Studies of major histocompatibility complex class I/II expression on sequential human heart biopsy specimens after transplantation.

Our previous data indicate that normal human cardiac myocytes do not express detectable levels of major histocompatibility complex (MHC) class II gene products and express only low levels of MHC class I gene products. Examination of heart biopsy samples after transplantation with immunoperoxidase techniques revealed that such myocytes are induced to express high levels of MHC class I/II gene products and that the expression of these gene products appeared to precede histologic evidence of rejection. In efforts to objectively quantitate the level of MHC antigen expression on sequential heart biopsy samples, a radioimmunoassay was set up. Monoclonal antisera was used against human monomorphic MHC class I and II determinants. In addition, to control for the variability in the quantity of biopsy sample, use was made of a monoclonal antisera against human cardiac myosin. A series of three to four sections (4 micron each) of the heart biopsy specimen was treated with each antisera, followed by affinity purified and absorbed iodine 125-labeled goat antimouse immunoglobulin.
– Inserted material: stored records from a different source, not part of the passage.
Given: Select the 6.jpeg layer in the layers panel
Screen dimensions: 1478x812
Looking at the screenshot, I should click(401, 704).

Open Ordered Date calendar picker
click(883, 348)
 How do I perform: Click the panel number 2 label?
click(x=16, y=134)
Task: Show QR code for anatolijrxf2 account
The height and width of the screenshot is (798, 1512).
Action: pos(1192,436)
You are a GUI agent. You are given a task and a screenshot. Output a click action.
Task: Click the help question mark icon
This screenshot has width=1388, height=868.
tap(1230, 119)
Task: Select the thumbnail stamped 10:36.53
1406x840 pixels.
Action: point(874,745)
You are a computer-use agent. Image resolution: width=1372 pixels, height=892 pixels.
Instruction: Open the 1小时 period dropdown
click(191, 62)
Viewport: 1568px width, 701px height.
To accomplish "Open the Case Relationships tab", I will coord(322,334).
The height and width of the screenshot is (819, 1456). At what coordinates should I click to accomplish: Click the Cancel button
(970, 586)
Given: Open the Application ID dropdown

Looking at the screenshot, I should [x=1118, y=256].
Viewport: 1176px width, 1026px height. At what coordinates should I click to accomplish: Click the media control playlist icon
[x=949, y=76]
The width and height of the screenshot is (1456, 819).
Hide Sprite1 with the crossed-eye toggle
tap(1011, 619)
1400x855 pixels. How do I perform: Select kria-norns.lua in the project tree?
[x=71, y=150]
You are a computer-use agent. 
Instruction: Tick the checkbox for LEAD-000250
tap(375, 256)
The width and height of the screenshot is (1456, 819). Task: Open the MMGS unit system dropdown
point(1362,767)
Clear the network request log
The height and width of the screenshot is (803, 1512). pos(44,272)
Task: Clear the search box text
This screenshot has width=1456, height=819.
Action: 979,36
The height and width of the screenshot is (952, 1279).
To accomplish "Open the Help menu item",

The mean counts per minute of MHC class I and II was divided by the mean counts per minute obtained with anti-myosin and an index of MHC class I/II derived. Data using such a radioimmunoassay indicate that MHC antigen expression on the heart biopsy specimens does not strictly correlate with histologic rejection grade scores, levels of leukocyte infiltrate, or the immunophenotype of the infiltrating mononuclear cells. Of interest was the finding that an increase in the level of MHC antigen expression occurred before histologic evidence of rejection grades of 3 or greater. In addition, MHC class I antigen expression appeared to increase in heart biopsy samples early during the post-transplant period, followed sequentially by an increase in the level of MHC class II antigen expression. Rejection episodes later during the posttransplant period, however, were accompanied by increased levels of MHC class II antigens. A kinetic analysis of the increase in the levels of MHC class I and II antigens on heart biopsy samples may not only provide a refinement of the histologic scoring of heart biopsy samples for rejection but may also suggest the use of different chemotherapeutic immunosuppressive drug regimens for the treatment of MHC class I as compared with MHC class II dependent rejection episodes.